Makassar – Komandan Lanud Sultan Hasanuddin, Marsma TNI Bonang Bayuaji G, S.E., M.M., CHRMP, menegaskan langkah tegas terhadap personel TNI AU yang terlibat dalam aktivitas LGBT (Lesbian, Gay, Biseksual, dan Transgender). Hal ini disampaikan saat apel luar biasa yang melibatkan seluruh prajurit, mulai dari Perwira, Bintara, Tamtama, hingga Pegawai Negeri Sipil (PNS), bertempat di Hanggar Skadron Udara 33, Lanud Sultan Hasanuddin.(22/12/24)
Marsma TNI Bonang Bayuaji menegaskan bahwa langkah tegas ini bertujuan menjaga disiplin dan integritas prajurit TNI AU. “Setiap personel yang terbukti terlibat akan diberikan sanksi pemecatan sesuai aturan yang berlaku. Ini adalah komitmen kami untuk memastikan kedisiplinan dan citra baik institusi tetap terjaga,” tegasnya.

Proses hukum yang dilakukan melibatkan pemeriksaan menyeluruh serta sidang disiplin yang transparan. Selain itu, langkah ini juga diambil berdasarkan arahan Panglima TNI dan Kasau untuk memperkuat pengawasan terhadap perilaku personel TNI AU.
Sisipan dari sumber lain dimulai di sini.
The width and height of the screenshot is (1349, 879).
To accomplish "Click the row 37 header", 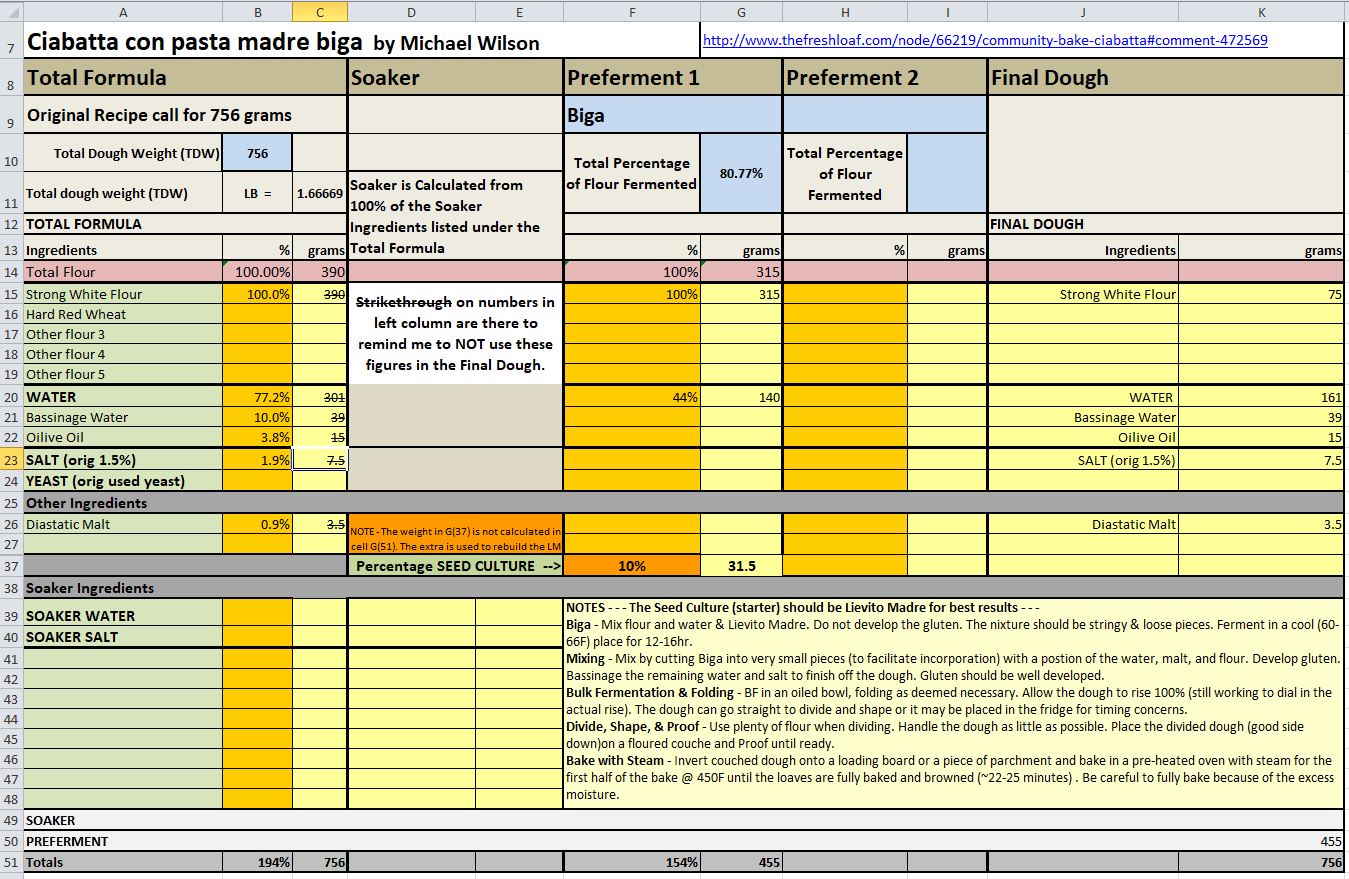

Sebagai bagian dari upaya penanganan, Lanud Sultan Hasanuddin membentuk Satuan Tugas (Satgas) khusus. Satgas ini terdiri dari personel profesional di bidang hukum militer, intelijen, dan pembinaan mental. “Satgas akan memastikan semua investigasi berjalan secara objektif, transparan, dan sesuai hukum militer,” jelas Danlanud.
Satgas tersebut juga akan bekerja sama dengan instansi terkait untuk memberikan pembinaan dan edukasi agar prajurit memahami pentingnya menjaga disiplin serta etika dalam bertugas. Langkah ini menunjukkan keseriusan TNI AU dalam menindaklanjuti setiap kasus yang dapat mencoreng nama baik institusi.
Melalui kebijakan tegas ini, diharapkan seluruh personel TNI AU tetap memegang teguh nilai-nilai moral dan profesionalisme, sehingga dapat melaksanakan tugas negara dengan penuh tanggung jawab.